* _Records for the exercise_:
Segment Open

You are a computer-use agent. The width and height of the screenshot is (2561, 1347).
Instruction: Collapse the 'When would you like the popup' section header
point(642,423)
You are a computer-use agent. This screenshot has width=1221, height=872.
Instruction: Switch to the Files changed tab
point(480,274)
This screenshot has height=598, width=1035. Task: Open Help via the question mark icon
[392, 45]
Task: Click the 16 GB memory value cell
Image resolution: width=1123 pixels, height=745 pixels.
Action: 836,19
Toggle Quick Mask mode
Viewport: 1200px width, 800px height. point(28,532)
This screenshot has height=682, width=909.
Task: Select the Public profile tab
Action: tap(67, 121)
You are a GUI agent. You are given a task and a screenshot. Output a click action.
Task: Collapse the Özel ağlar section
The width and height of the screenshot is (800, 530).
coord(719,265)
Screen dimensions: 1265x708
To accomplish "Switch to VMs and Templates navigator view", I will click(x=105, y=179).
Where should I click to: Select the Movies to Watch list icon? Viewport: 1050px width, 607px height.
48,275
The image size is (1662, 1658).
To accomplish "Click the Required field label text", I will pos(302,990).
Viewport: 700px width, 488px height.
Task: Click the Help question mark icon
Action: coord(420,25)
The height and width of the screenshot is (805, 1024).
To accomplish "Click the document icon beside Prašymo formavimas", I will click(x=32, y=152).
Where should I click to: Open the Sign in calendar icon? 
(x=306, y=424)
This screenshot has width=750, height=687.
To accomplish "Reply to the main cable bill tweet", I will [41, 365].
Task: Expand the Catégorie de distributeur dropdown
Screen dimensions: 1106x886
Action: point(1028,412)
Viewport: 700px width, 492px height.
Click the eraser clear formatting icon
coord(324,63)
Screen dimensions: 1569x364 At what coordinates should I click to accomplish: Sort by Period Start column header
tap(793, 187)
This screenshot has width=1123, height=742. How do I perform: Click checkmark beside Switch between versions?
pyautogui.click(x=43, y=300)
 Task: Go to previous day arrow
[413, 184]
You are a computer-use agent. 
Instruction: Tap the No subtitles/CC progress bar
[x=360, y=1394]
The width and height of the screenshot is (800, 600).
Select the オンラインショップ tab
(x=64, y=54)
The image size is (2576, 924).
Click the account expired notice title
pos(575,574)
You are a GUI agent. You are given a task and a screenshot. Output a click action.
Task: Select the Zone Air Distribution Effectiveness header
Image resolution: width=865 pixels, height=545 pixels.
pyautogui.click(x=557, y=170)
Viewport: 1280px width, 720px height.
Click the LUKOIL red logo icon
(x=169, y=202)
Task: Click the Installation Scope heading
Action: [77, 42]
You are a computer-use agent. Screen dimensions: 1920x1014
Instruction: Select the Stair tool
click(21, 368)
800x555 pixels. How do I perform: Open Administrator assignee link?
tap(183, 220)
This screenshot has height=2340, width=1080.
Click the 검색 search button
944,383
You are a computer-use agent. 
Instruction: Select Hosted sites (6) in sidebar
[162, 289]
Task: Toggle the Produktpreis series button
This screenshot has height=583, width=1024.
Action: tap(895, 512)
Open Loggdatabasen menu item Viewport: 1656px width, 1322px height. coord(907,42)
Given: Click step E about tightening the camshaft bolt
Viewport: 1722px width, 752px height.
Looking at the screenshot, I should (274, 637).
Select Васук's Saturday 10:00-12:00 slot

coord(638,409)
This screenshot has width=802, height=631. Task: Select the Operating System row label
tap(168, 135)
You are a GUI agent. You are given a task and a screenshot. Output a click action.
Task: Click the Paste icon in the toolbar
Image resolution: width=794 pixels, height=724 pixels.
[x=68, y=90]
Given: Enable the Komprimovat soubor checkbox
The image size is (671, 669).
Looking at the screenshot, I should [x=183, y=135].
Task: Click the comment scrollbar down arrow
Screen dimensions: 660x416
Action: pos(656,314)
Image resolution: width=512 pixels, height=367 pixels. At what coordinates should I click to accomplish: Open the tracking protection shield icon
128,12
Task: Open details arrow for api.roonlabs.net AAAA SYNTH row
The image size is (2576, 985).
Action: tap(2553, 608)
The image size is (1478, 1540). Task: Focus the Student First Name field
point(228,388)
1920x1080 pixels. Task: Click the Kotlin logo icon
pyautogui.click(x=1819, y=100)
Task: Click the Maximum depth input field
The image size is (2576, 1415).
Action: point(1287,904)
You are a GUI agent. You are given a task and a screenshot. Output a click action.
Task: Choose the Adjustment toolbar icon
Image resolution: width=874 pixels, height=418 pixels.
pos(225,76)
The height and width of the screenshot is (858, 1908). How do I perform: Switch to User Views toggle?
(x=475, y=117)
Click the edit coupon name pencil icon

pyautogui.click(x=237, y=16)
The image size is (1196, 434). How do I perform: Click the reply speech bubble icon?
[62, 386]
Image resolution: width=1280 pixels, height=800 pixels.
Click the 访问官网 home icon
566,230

Segment Closed

* _What the task asks_:
Reproduce the entries exactly. Every word has to stay the same.

* _Task solution_:
You are a computer-use agent. The width and height of the screenshot is (2561, 1347).
Instruction: Collapse the 'When would you like the popup' section header
point(642,423)
You are a computer-use agent. This screenshot has width=1221, height=872.
Instruction: Switch to the Files changed tab
point(480,274)
This screenshot has height=598, width=1035. Task: Open Help via the question mark icon
[392, 45]
Task: Click the 16 GB memory value cell
Image resolution: width=1123 pixels, height=745 pixels.
Action: 836,19
Toggle Quick Mask mode
Viewport: 1200px width, 800px height. point(28,532)
This screenshot has height=682, width=909.
Task: Select the Public profile tab
Action: tap(67, 121)
You are a GUI agent. You are given a task and a screenshot. Output a click action.
Task: Collapse the Özel ağlar section
The width and height of the screenshot is (800, 530).
coord(719,265)
Screen dimensions: 1265x708
To accomplish "Switch to VMs and Templates navigator view", I will click(x=105, y=179).
Where should I click to: Select the Movies to Watch list icon? Viewport: 1050px width, 607px height.
48,275
The image size is (1662, 1658).
To accomplish "Click the Required field label text", I will pos(302,990).
Viewport: 700px width, 488px height.
Task: Click the Help question mark icon
Action: coord(420,25)
The height and width of the screenshot is (805, 1024).
To accomplish "Click the document icon beside Prašymo formavimas", I will click(x=32, y=152).
Where should I click to: Open the Sign in calendar icon? 
(x=306, y=424)
This screenshot has width=750, height=687.
To accomplish "Reply to the main cable bill tweet", I will [41, 365].
Task: Expand the Catégorie de distributeur dropdown
Screen dimensions: 1106x886
Action: point(1028,412)
Viewport: 700px width, 492px height.
Click the eraser clear formatting icon
coord(324,63)
Screen dimensions: 1569x364 At what coordinates should I click to accomplish: Sort by Period Start column header
tap(793, 187)
This screenshot has width=1123, height=742. How do I perform: Click checkmark beside Switch between versions?
pyautogui.click(x=43, y=300)
 Task: Go to previous day arrow
[413, 184]
You are a computer-use agent. 
Instruction: Tap the No subtitles/CC progress bar
[x=360, y=1394]
The width and height of the screenshot is (800, 600).
Select the オンラインショップ tab
(x=64, y=54)
The image size is (2576, 924).
Click the account expired notice title
pos(575,574)
You are a GUI agent. You are given a task and a screenshot. Output a click action.
Task: Select the Zone Air Distribution Effectiveness header
Image resolution: width=865 pixels, height=545 pixels.
pyautogui.click(x=557, y=170)
Viewport: 1280px width, 720px height.
Click the LUKOIL red logo icon
(x=169, y=202)
Task: Click the Installation Scope heading
Action: [77, 42]
You are a computer-use agent. Screen dimensions: 1920x1014
Instruction: Select the Stair tool
click(21, 368)
800x555 pixels. How do I perform: Open Administrator assignee link?
tap(183, 220)
This screenshot has height=2340, width=1080.
Click the 검색 search button
944,383
You are a computer-use agent. 
Instruction: Select Hosted sites (6) in sidebar
[162, 289]
Task: Toggle the Produktpreis series button
This screenshot has height=583, width=1024.
Action: tap(895, 512)
Open Loggdatabasen menu item Viewport: 1656px width, 1322px height. coord(907,42)
Given: Click step E about tightening the camshaft bolt
Viewport: 1722px width, 752px height.
Looking at the screenshot, I should (274, 637).
Select Васук's Saturday 10:00-12:00 slot

coord(638,409)
This screenshot has width=802, height=631. Task: Select the Operating System row label
tap(168, 135)
You are a GUI agent. You are given a task and a screenshot. Output a click action.
Task: Click the Paste icon in the toolbar
Image resolution: width=794 pixels, height=724 pixels.
[x=68, y=90]
Given: Enable the Komprimovat soubor checkbox
The image size is (671, 669).
Looking at the screenshot, I should [x=183, y=135].
Task: Click the comment scrollbar down arrow
Screen dimensions: 660x416
Action: pos(656,314)
Image resolution: width=512 pixels, height=367 pixels. At what coordinates should I click to accomplish: Open the tracking protection shield icon
128,12
Task: Open details arrow for api.roonlabs.net AAAA SYNTH row
The image size is (2576, 985).
Action: tap(2553, 608)
The image size is (1478, 1540). Task: Focus the Student First Name field
point(228,388)
1920x1080 pixels. Task: Click the Kotlin logo icon
pyautogui.click(x=1819, y=100)
Task: Click the Maximum depth input field
The image size is (2576, 1415).
Action: point(1287,904)
You are a GUI agent. You are given a task and a screenshot. Output a click action.
Task: Choose the Adjustment toolbar icon
Image resolution: width=874 pixels, height=418 pixels.
pos(225,76)
The height and width of the screenshot is (858, 1908). How do I perform: Switch to User Views toggle?
(x=475, y=117)
Click the edit coupon name pencil icon

pyautogui.click(x=237, y=16)
The image size is (1196, 434). How do I perform: Click the reply speech bubble icon?
[62, 386]
Image resolution: width=1280 pixels, height=800 pixels.
Click the 访问官网 home icon
566,230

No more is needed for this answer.